▶ [WORK TO BE COMPLETED] Find each line in the records below that contains the string "pixels" and copy those lines. Case counts.

start MATERIAL PROVIDED

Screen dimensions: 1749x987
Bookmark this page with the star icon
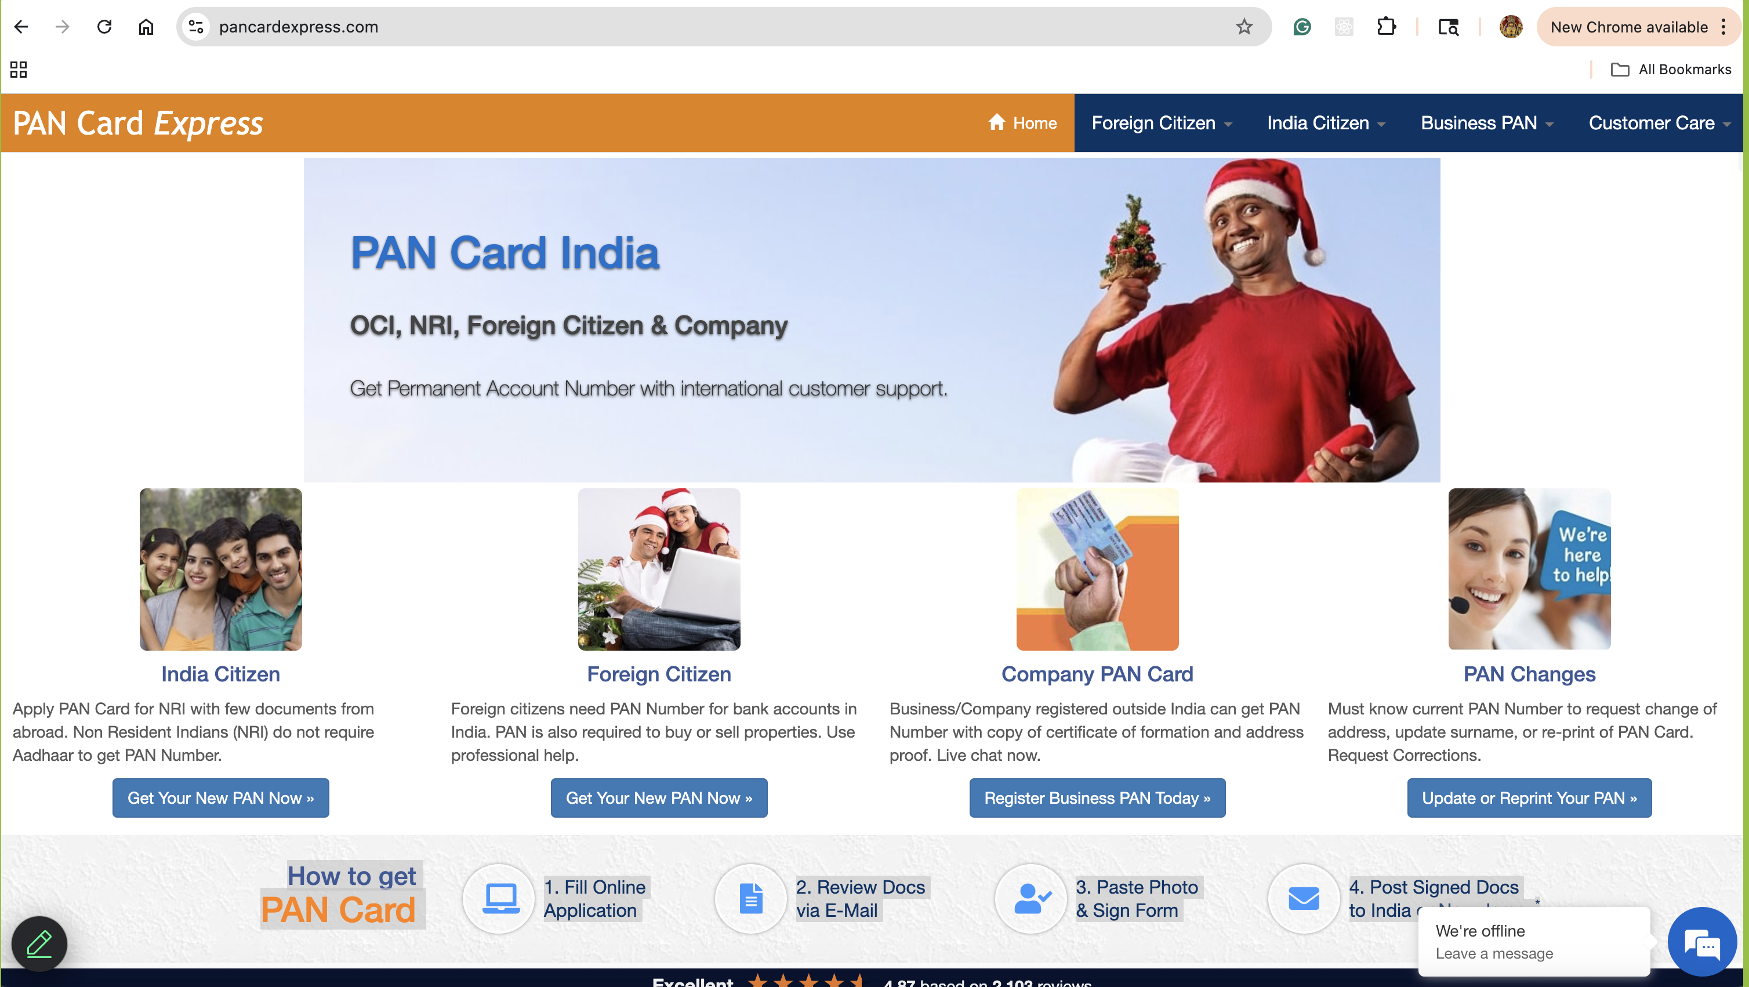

end MATERIAL PROVIDED
start MATERIAL PROVIDED

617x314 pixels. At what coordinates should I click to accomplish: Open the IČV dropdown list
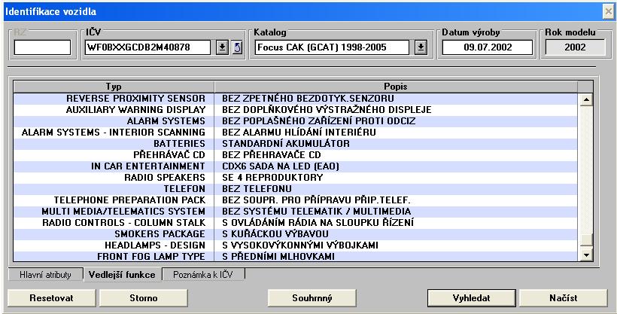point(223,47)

end MATERIAL PROVIDED
start MATERIAL PROVIDED

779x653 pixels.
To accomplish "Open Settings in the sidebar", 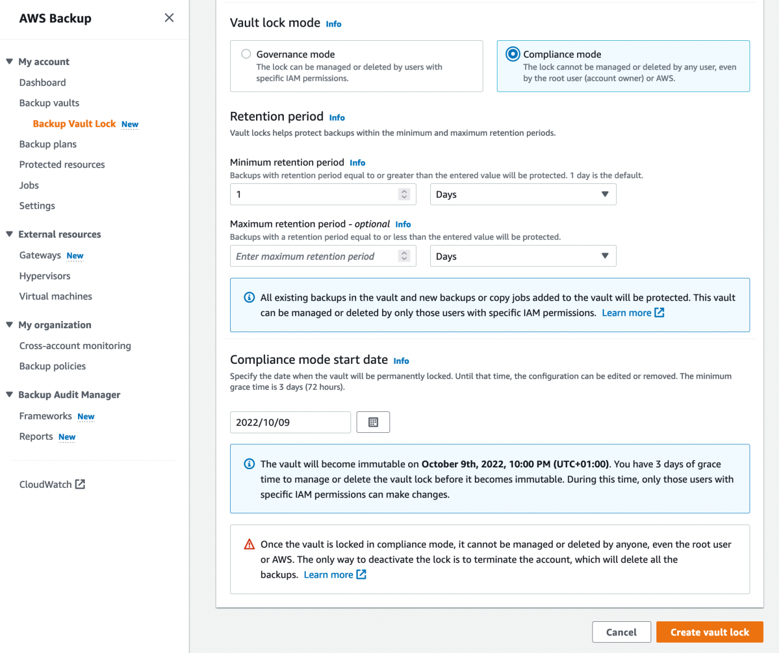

end MATERIAL PROVIDED

▶ [CORRECT RESULT]
617x314 pixels. At what coordinates should I click to accomplish: Open the IČV dropdown list
779x653 pixels.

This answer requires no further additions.